Stored entries
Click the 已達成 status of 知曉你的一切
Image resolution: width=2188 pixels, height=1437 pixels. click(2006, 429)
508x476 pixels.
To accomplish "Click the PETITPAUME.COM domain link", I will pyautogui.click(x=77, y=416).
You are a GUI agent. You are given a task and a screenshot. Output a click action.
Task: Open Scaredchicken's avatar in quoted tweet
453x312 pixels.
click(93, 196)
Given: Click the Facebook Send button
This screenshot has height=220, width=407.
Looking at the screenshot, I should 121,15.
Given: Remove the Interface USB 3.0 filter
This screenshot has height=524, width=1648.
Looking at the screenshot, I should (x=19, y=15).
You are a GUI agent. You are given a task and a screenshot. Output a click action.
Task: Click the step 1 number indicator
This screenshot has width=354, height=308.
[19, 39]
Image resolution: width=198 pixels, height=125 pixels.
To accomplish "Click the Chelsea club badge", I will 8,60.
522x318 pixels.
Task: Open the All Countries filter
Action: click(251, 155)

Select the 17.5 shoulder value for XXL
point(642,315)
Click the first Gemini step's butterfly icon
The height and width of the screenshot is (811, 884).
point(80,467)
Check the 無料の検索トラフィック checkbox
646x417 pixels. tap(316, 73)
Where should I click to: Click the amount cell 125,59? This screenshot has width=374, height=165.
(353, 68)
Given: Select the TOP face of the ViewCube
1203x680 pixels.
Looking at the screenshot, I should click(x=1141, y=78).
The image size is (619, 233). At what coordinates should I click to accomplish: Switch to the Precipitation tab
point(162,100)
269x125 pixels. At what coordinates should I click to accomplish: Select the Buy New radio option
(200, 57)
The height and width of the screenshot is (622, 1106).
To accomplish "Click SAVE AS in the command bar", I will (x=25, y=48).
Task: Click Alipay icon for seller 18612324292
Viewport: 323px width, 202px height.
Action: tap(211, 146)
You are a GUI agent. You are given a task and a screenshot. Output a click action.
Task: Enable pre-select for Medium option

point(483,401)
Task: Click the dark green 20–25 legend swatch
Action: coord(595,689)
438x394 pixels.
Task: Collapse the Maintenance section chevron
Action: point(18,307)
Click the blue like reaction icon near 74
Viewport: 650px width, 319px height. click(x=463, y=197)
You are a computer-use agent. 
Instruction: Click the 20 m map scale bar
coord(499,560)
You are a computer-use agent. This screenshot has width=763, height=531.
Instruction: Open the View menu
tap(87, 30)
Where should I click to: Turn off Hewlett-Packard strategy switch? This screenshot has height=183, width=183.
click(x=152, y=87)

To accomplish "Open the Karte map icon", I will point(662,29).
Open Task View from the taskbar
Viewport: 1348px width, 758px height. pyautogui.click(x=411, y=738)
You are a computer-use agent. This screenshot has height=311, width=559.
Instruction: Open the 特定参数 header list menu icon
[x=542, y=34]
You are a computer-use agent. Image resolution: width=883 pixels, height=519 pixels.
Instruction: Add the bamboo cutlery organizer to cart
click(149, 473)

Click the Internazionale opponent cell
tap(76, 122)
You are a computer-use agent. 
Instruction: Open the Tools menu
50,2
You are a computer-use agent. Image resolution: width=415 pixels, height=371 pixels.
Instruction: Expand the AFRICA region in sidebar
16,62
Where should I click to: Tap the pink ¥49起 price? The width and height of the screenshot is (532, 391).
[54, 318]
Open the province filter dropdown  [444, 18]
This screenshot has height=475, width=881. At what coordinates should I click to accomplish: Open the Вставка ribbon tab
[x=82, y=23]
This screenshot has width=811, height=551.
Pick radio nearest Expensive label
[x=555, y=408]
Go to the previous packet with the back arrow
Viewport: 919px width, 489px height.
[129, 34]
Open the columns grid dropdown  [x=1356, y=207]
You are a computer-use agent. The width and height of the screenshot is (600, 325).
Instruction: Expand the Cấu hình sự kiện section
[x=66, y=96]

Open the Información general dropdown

▸ Exercise requirements: All records shown above are to be given again verbatim.

▸ Solution to this exercise:
Click the 已達成 status of 知曉你的一切
Image resolution: width=2188 pixels, height=1437 pixels. click(2006, 429)
508x476 pixels.
To accomplish "Click the PETITPAUME.COM domain link", I will pyautogui.click(x=77, y=416).
You are a GUI agent. You are given a task and a screenshot. Output a click action.
Task: Open Scaredchicken's avatar in quoted tweet
453x312 pixels.
click(93, 196)
Given: Click the Facebook Send button
This screenshot has height=220, width=407.
Looking at the screenshot, I should 121,15.
Given: Remove the Interface USB 3.0 filter
This screenshot has height=524, width=1648.
Looking at the screenshot, I should (x=19, y=15).
You are a GUI agent. You are given a task and a screenshot. Output a click action.
Task: Click the step 1 number indicator
This screenshot has width=354, height=308.
[19, 39]
Image resolution: width=198 pixels, height=125 pixels.
To accomplish "Click the Chelsea club badge", I will 8,60.
522x318 pixels.
Task: Open the All Countries filter
Action: click(251, 155)

Select the 17.5 shoulder value for XXL
point(642,315)
Click the first Gemini step's butterfly icon
The height and width of the screenshot is (811, 884).
point(80,467)
Check the 無料の検索トラフィック checkbox
646x417 pixels. tap(316, 73)
Where should I click to: Click the amount cell 125,59? This screenshot has width=374, height=165.
(353, 68)
Given: Select the TOP face of the ViewCube
1203x680 pixels.
Looking at the screenshot, I should click(x=1141, y=78).
The image size is (619, 233). At what coordinates should I click to accomplish: Switch to the Precipitation tab
point(162,100)
269x125 pixels. At what coordinates should I click to accomplish: Select the Buy New radio option
(200, 57)
The height and width of the screenshot is (622, 1106).
To accomplish "Click SAVE AS in the command bar", I will (x=25, y=48).
Task: Click Alipay icon for seller 18612324292
Viewport: 323px width, 202px height.
Action: tap(211, 146)
You are a GUI agent. You are given a task and a screenshot. Output a click action.
Task: Enable pre-select for Medium option

point(483,401)
Task: Click the dark green 20–25 legend swatch
Action: coord(595,689)
438x394 pixels.
Task: Collapse the Maintenance section chevron
Action: point(18,307)
Click the blue like reaction icon near 74
Viewport: 650px width, 319px height. click(x=463, y=197)
You are a computer-use agent. 
Instruction: Click the 20 m map scale bar
coord(499,560)
You are a computer-use agent. This screenshot has width=763, height=531.
Instruction: Open the View menu
tap(87, 30)
Where should I click to: Turn off Hewlett-Packard strategy switch? This screenshot has height=183, width=183.
click(x=152, y=87)

To accomplish "Open the Karte map icon", I will point(662,29).
Open Task View from the taskbar
Viewport: 1348px width, 758px height. pyautogui.click(x=411, y=738)
You are a computer-use agent. This screenshot has height=311, width=559.
Instruction: Open the 特定参数 header list menu icon
[x=542, y=34]
You are a computer-use agent. Image resolution: width=883 pixels, height=519 pixels.
Instruction: Add the bamboo cutlery organizer to cart
click(149, 473)

Click the Internazionale opponent cell
tap(76, 122)
You are a computer-use agent. 
Instruction: Open the Tools menu
50,2
You are a computer-use agent. Image resolution: width=415 pixels, height=371 pixels.
Instruction: Expand the AFRICA region in sidebar
16,62
Where should I click to: Tap the pink ¥49起 price? The width and height of the screenshot is (532, 391).
[54, 318]
Open the province filter dropdown  [444, 18]
This screenshot has height=475, width=881. At what coordinates should I click to accomplish: Open the Вставка ribbon tab
[x=82, y=23]
This screenshot has width=811, height=551.
Pick radio nearest Expensive label
[x=555, y=408]
Go to the previous packet with the back arrow
Viewport: 919px width, 489px height.
[129, 34]
Open the columns grid dropdown  [x=1356, y=207]
You are a computer-use agent. The width and height of the screenshot is (600, 325).
Instruction: Expand the Cấu hình sự kiện section
[x=66, y=96]

Open the Información general dropdown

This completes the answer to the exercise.